Career highlights and awards
- 2× All-Star (1968, 1974); World Series champion (1969); New York Mets Hall of Fame;

= Jerry Grote =

American baseball player (1942–2024)

Gerald Wayne Grote (October 6, 1942 – April 7, 2024) was an American professional baseball catcher. He played in Major League Baseball from 1963 through 1981 for the Houston Colt .45s, New York Mets, Los Angeles Dodgers, and Kansas City Royals.

After playing for Houston from 1963 to 1964, Grote played for the Mets from 1966 to 1977. With the Mets, he was a two-time All-Star player and was a member of the team that became known as the Miracle Mets for their upset victory over the Baltimore Orioles in the 1969 World Series. He finished his career with the Dodgers in 1977 and 1978 and the Royals and Dodgers in 1981. Grote was considered to be one of the best defensive catchers of his era. He was inducted into the New York Mets Hall of Fame in 1992.

==Early life==
Grote was born on October 6, 1942, and was raised in San Antonio, Texas. When he was ten years old, he and his family were caught in an F-4 tornado. His mother, father, and two sisters made it to safety, however, his grandmother died in the storm.

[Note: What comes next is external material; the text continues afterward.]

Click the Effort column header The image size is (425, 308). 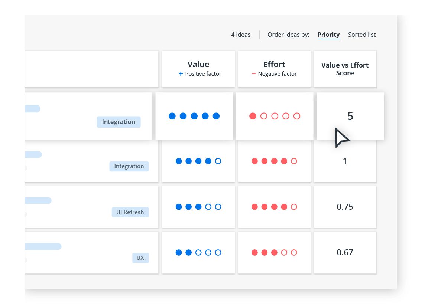[274, 65]
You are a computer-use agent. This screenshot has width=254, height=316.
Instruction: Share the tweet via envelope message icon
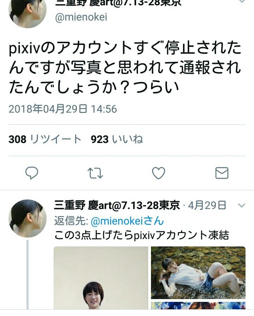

Grote attended Douglas MacArthur High School, where he played on the baseball team as a pitcher, catcher, and third baseman. As a high school pitcher, he threw a no-hitter and a one hitter. Grote attended Trinity University in 1962, and played college baseball for the Trinity Tigers. He led the Tigers in batting average (.413), home runs (five), runs batted in (RBIs; 19), runs scored (29), and hits (31).

==Professional career==

===Houston Colt .45s===
After one season at Trinity University, Grote was signed as an amateur free agent by the Houston Colt .45s in 1962, and was assigned to play for their minor league affiliate, the San Antonio Bullets. At the age of 20, he made his major league debut with the Colt .45s on September 21, 1963 as a late-inning defensive replacement for John Bateman, and hit a sacrifice fly to score Bob Aspromonte in his only plate appearance. For the season he appeared in three games, including on September 27, when every starter in the Colts' line-up was a rookie.

In 1964, Grote platooned with Bateman at catcher; however, the Colts also experimented with young catchers Dave Adlesh and John Hoffman, as neither Grote nor Bateman hit for a very high average that season (.181 and .190, respectively). Grote was the Colts' catcher on April 23, when Ken Johnson became the first pitcher in major league history to lose a complete game no-hitter in nine innings.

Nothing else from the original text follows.